Freiwillige Prüfungen – Die wahre Aufopferung
26. Ihr fragt, ob es erlaubt ist, seine eigene Prüfung zu mildern. Diese Frage gleicht dieser anderen: Ist es demjenigen, der ertrinkt, erlaubt sich zu retten? Demjenigen, dem ein Dorn eingeschlagen ist, ihn zu entfernen? Demjenigen, der krank ist, den Arzt zu rufen? Die Prüfungen haben als Ziel, die Intelligenz auszubilden, wie auch die Geduld und die Ergebung. Ein Mensch kann in einer schmerzlichen und schwierigen Lage geboren werden, gerade um ihn zu zwingen, die Mittel zu suchen, um seine Schwierigkeiten zu bewältigen. Das Verdienst besteht darin, die Konsequenzen der Leiden, die man nicht vermeiden kann, ohne zu murren zu ertragen; den Kampf nicht aufzugeben; nicht zu verzweifeln, falls man keinen Erfolg hat, aber nicht aus Nachlässigkeit etwas geschehen zu lassen, das wäre Faulheit und keine Tugend.
Diese Frage führt uns natürlich zu einer anderen: Da ja Jesus sagte: „Selig sind die Leidenden“, ist es somit verdienstvoll, den Kummer zu suchen, um durch freiwilliges Leiden die eigenen Prüfungen zu verschlimmern?

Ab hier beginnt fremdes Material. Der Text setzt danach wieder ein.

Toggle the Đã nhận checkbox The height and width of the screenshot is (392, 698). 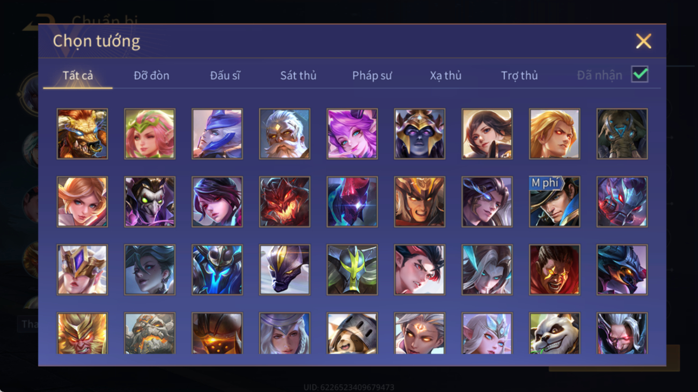coord(640,75)
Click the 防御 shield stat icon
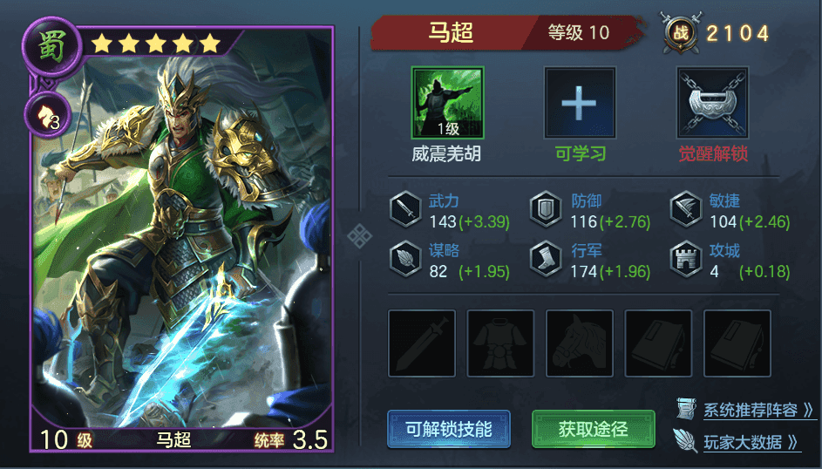 (x=546, y=209)
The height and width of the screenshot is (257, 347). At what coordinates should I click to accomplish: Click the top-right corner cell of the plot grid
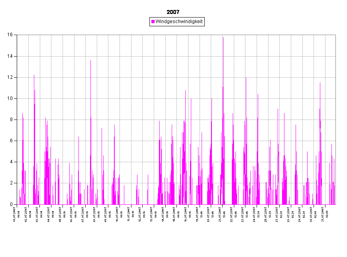pos(330,45)
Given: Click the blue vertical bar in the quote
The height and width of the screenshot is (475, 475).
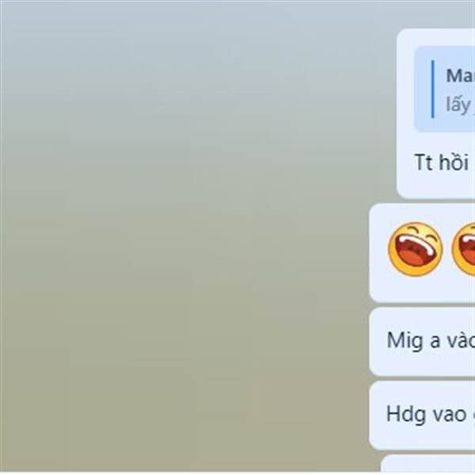Looking at the screenshot, I should [x=432, y=89].
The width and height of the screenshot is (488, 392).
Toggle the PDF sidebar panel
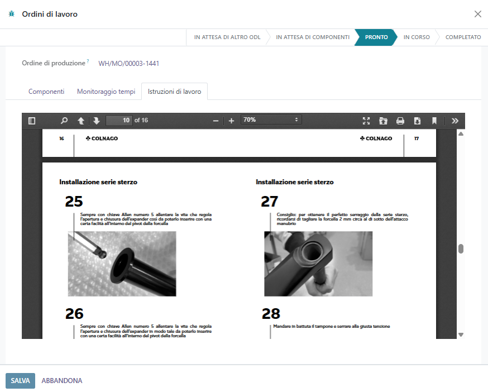[x=32, y=121]
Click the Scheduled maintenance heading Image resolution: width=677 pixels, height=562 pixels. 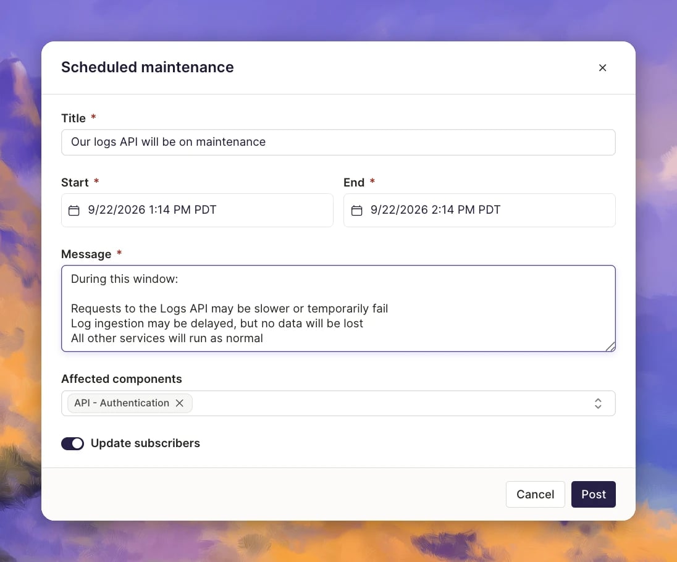pyautogui.click(x=147, y=67)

Diese Frage werde ich ganz deutlich beantworten: – Ja, es ist ein großes Verdienst, wenn mit den Leiden und durch die Entbehrungen das Wohl des Nächsten bezweckt wird, denn dann geschieht es durch die Aufopferung aus Nächstenliebe; aber nicht, wenn damit eigene Ziele verfolgt werden, denn dann ist es Egoismus durch Fanatismus.
Hier ist eine große Unterscheidung zu machen. Für euch persönlich, seid zufrieden mit den Prüfungen, die Gott euch schickt und vergrößert die Last nicht, die doch manchmal schon so schwer ist. Nehmt sie an, ohne zu murren und mit Glauben, dies ist alles, worum ER euch bittet. Schwächt euren Körper nicht mit unnützen Entbehrungen und Kasteiungen ohne Zweck, denn ihr habt eure ganzen Kräfte nötig, um eure Mission der Arbeit auf Erden zu erfüllen. Euren Körper freiwillig zu foltern und zu quälen hieße, das Gesetz Gottes zu übertreten, welches euch das Mittel gibt, ihn zu unterstützen und ihn zu stärken; ihn unnötig zu schwächen wäre wahrer Selbstmord. Benutzt, aber missbraucht nicht: so ist das Gesetz. Der Missbrauch der besten Sachen erwirkt die Bestrafung als unvermeidliche Konsequenz.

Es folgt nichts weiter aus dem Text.